The award-winning film, starring Taraji P. Henson, Octavia Spencer, and Janelle Monae, has an inspiring story and an incredible array of costumes.
Each of their outfits, though beautiful, held several powerful meanings. The outfits symbolized strength, power, and grace, three attributes the women clearly needed to come out on top in their separate departments. The film, which tells the previously little-known story of three pioneering African-American women who played instrumental roles in advancing the NASA space program — and breaking race and gender barriers during the civil rights era — has also been recognized for its early gorgeous’60s costumes that will make anyone want to born in that era.
Taraji P. Henson as Katherine Johnson
In the film, Katherine Johnson played by Taraji P. Henson was referred to as the “computer”. The woman was truly a walking computer, even though she appeared timid at times and a bit unsure of herself, she ended up speaking up for herself and it certainly paid off in many ways.
Her style was modest, and classy, jewelry was minimal and sometimes almost none existent, but I was certainly game for her bold red lipstick, it just made her stand out more to me, and totally complimented her outfits in more than one way.
She certainly looked really good for a mum of three kids, no wonder she snagged a Colonel, and got married soon after.
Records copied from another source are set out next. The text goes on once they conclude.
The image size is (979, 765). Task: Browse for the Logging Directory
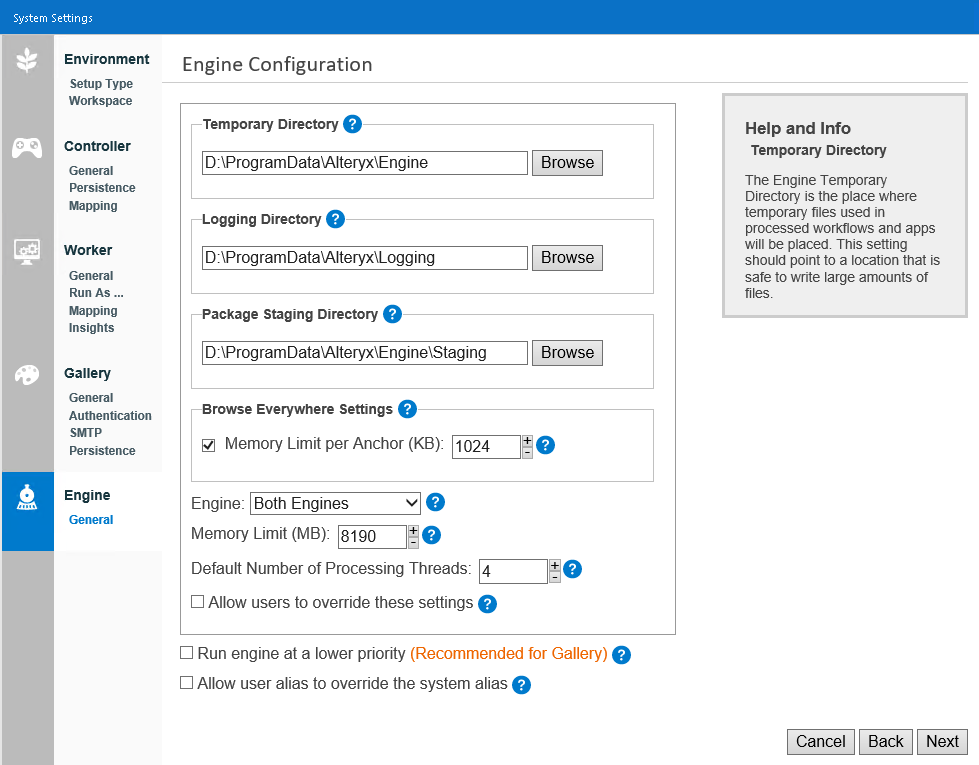[567, 257]
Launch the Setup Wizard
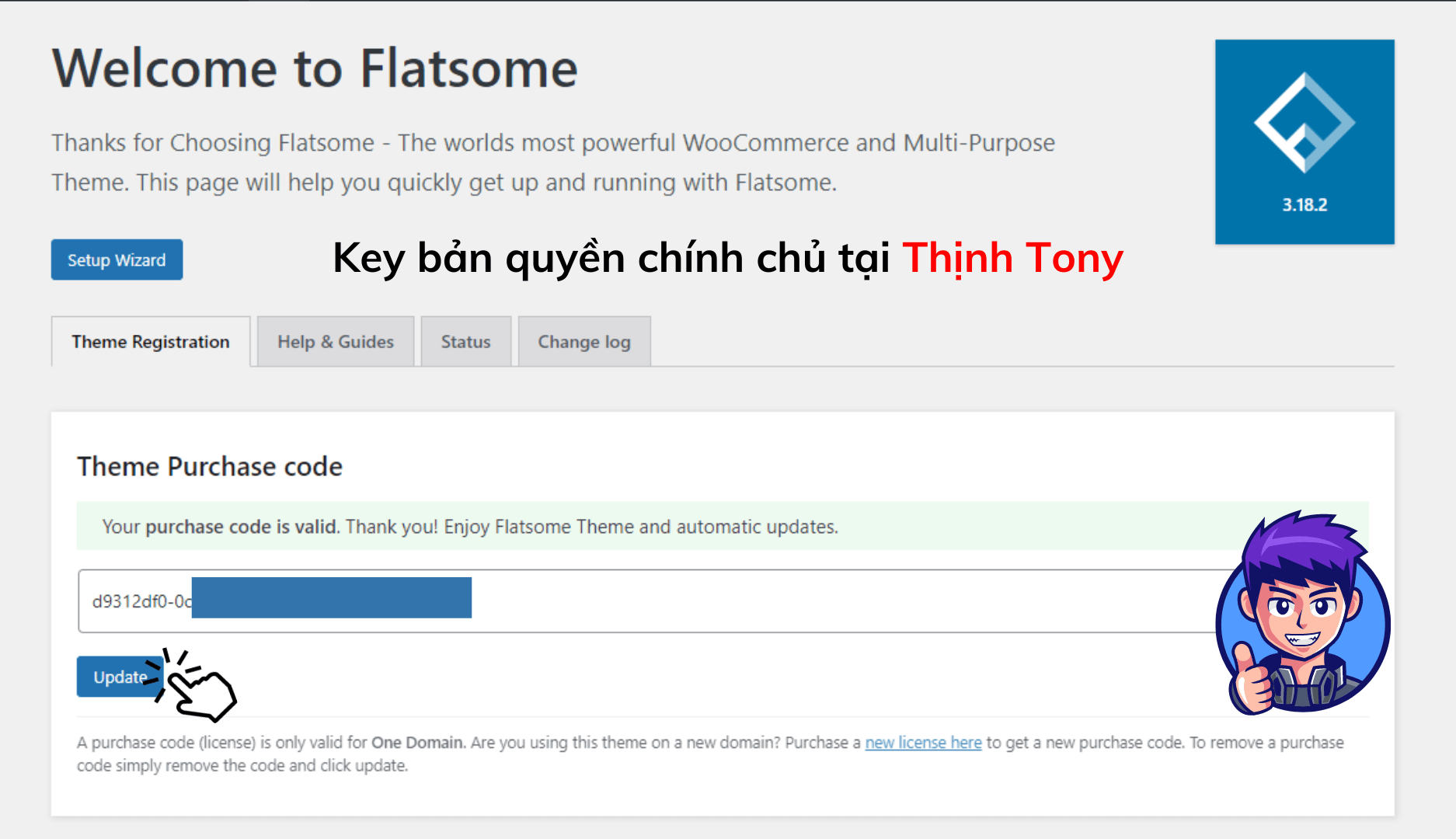 click(x=117, y=259)
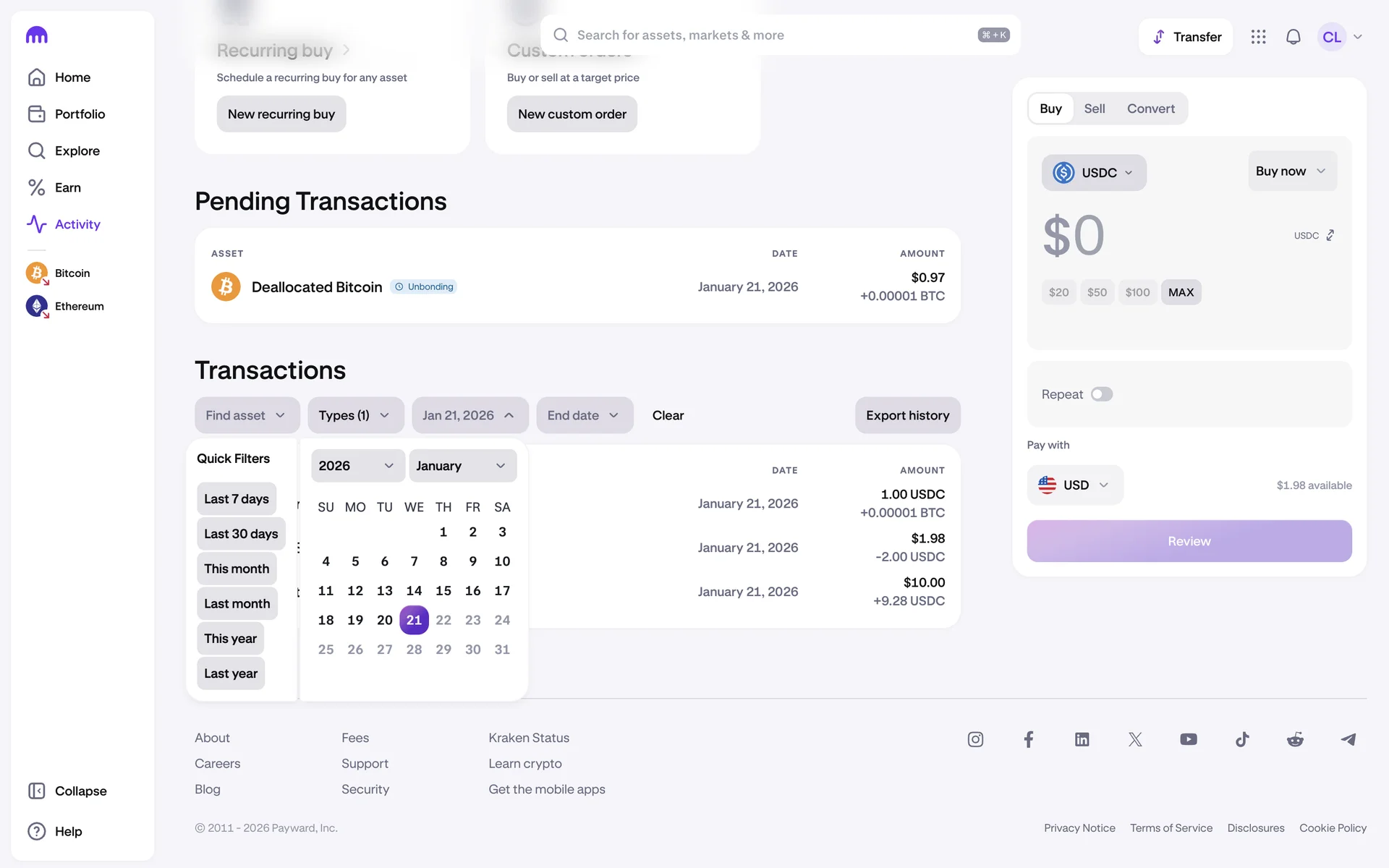
Task: Click the TikTok footer icon
Action: (x=1242, y=739)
Of the three women, she was my second favourite style star, right behind Mary Jackson, played by Janelle Monae.
Janelle Monae as Mary Jackson
Mary Jackson played by Janelle Monae was another NASA employee and the sassiest of the three friends. She wants to become an engineer but is prevented from taking the classes she needs due to Virginia’s Jim Crow Laws—the state and local laws enforcing racial segregation in the south.
Mary’s wardrobe consisted of cardigan sweaters and less structured, but still feminine silhouettes to represent what the stylist referred to as “a counterpoint to convention.” Her outfits represented the fact that she was doing her own thing and expressing herself in a more youthful way. For instance, she’s the only one out of the three to wear pants.
Truly, it was a delight watching Mary aspiring to and fighting for the opportunity to apply for a NASA engineering position, it was, without doubt, a brave and groundbreaking move.
Octavia Spencer as Dorothy Vaughan
Dorothy Vaughan played by Octavia Spencer was another NASA mathematician who is denied promotion to supervisor even though she’s already doing the job.Dorothy wore authoritative and polished suit silhouettes and thoughtful accessories, like tasteful brooches and elegant earrings and necklace sets. She appeared middle class and could buy these beautiful clothes. “She was strong from the beginning — just not recognized — and dressed the part and then finally got that promotion.”
Hidden Figures” has continued to rule the box office is pulling in high numbers. The film, has succeeded in recognising these three pioneering African-American women who played instrumental roles in advancing the NASA space program — and breaking race and gender barriers during the civil rights era. Their outfits managed to tell their story as well, and we definitely understood and loved them as well.